## Assignment
In the abundance normalization tutorial, which method is named as the method of choice for normalizing and denoising mixed cell population data?

## Selected extract
Skip to main content
Version: 0.18.x

Abundance Normalization

As with any high-throughput techniques, normalization and denoising of MPX abundance data can be a useful tool to make samples and datasets more comparable to each other as well as help with the biological interpretation of your data. Therefore in this tutorial we will introduce and discuss dsb, our method of choice for the normalization and denoising of mixed cell population data as well as a more general approach in the Centered-Log-Ratio normalization CLR.

We will begin with a short introduction to dsb and the algorithm behind it. Then, you will learn how to apply this technique to an MPX dataset. We will finish with some words of caution when applying these -or any- type of normalization.

After completing this tutorial, you should be able to:

  • Understand the need for and the algorithm behind dsb normalization
  • How to apply this normalization method to an MPX dataset
  • Evaluate the effect of normalization on marker abundance
  • Understand the potential pitfalls of normalization

Why denoise and normalize?

## Data for analysis
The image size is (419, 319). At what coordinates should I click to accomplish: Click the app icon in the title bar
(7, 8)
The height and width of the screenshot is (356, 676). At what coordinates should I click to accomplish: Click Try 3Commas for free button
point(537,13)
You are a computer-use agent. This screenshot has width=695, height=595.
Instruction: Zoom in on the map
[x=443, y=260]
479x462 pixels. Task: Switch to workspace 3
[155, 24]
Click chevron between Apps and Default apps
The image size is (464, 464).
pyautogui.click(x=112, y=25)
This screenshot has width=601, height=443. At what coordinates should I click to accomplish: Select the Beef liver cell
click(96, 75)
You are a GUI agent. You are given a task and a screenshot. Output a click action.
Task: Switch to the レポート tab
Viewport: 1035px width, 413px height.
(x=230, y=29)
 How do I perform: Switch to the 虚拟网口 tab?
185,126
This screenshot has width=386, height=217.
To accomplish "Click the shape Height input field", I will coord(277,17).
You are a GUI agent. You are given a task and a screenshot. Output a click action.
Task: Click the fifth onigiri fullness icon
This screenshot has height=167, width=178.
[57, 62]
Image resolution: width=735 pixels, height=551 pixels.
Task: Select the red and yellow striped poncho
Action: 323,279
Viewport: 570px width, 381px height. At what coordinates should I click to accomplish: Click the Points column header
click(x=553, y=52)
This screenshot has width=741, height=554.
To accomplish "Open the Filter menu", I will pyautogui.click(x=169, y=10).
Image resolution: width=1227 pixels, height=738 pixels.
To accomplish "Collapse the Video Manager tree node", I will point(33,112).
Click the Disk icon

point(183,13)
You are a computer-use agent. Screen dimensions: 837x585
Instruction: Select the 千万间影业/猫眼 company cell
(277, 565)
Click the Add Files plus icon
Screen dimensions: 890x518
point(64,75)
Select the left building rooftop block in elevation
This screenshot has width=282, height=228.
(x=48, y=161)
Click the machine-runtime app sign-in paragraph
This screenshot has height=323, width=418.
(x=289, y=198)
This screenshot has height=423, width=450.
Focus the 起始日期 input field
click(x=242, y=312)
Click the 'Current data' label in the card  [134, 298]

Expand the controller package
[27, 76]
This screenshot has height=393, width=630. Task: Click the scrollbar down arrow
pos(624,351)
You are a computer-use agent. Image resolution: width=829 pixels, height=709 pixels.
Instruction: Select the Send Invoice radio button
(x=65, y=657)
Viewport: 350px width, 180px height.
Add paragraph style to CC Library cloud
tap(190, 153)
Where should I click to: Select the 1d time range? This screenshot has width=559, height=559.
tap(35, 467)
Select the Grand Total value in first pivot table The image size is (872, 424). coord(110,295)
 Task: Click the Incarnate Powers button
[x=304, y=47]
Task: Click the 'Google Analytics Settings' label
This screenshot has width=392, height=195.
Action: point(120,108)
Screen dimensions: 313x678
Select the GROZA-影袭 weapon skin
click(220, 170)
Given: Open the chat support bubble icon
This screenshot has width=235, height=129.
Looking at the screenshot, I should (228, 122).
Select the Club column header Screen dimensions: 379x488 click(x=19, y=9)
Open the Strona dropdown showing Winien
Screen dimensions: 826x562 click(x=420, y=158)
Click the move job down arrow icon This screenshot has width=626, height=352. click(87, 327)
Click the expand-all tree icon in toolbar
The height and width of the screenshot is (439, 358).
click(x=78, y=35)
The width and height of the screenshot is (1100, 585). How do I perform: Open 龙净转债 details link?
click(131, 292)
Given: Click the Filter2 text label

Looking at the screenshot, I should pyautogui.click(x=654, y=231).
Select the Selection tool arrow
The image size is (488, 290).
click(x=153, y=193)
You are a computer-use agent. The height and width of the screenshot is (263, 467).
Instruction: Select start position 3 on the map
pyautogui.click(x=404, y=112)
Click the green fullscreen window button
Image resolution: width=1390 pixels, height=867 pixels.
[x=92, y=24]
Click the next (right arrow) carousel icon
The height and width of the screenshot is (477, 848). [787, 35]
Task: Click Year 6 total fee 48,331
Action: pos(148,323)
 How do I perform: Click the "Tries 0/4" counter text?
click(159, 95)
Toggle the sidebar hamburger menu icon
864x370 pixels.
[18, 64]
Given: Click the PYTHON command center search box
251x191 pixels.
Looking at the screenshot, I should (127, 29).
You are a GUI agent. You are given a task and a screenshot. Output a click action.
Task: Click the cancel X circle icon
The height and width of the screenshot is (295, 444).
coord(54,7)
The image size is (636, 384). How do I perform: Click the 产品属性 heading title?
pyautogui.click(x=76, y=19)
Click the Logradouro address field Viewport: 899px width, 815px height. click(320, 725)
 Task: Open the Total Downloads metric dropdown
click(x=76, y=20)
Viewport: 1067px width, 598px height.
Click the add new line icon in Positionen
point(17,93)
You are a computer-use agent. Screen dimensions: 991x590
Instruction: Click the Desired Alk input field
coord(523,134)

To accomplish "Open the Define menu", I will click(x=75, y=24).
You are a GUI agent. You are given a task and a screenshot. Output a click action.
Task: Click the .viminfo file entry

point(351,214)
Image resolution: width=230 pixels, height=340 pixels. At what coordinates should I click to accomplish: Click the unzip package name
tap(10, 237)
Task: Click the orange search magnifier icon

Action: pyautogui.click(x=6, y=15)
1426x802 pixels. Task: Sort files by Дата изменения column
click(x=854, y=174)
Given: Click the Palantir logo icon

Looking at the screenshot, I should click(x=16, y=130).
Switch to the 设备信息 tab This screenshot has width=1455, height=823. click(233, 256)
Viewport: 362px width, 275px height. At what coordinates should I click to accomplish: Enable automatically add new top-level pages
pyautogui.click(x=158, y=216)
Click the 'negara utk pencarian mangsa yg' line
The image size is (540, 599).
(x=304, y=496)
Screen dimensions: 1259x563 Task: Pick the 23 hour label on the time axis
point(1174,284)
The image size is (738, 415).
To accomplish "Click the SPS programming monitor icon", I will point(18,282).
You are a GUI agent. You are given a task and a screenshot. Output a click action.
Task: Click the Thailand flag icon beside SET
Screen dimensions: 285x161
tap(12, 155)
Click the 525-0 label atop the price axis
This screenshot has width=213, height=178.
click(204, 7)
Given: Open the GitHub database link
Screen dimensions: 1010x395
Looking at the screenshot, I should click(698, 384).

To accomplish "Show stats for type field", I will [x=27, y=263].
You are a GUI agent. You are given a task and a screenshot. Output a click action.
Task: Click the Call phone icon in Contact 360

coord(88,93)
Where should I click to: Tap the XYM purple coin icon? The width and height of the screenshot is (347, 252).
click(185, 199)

## Task answer
dsb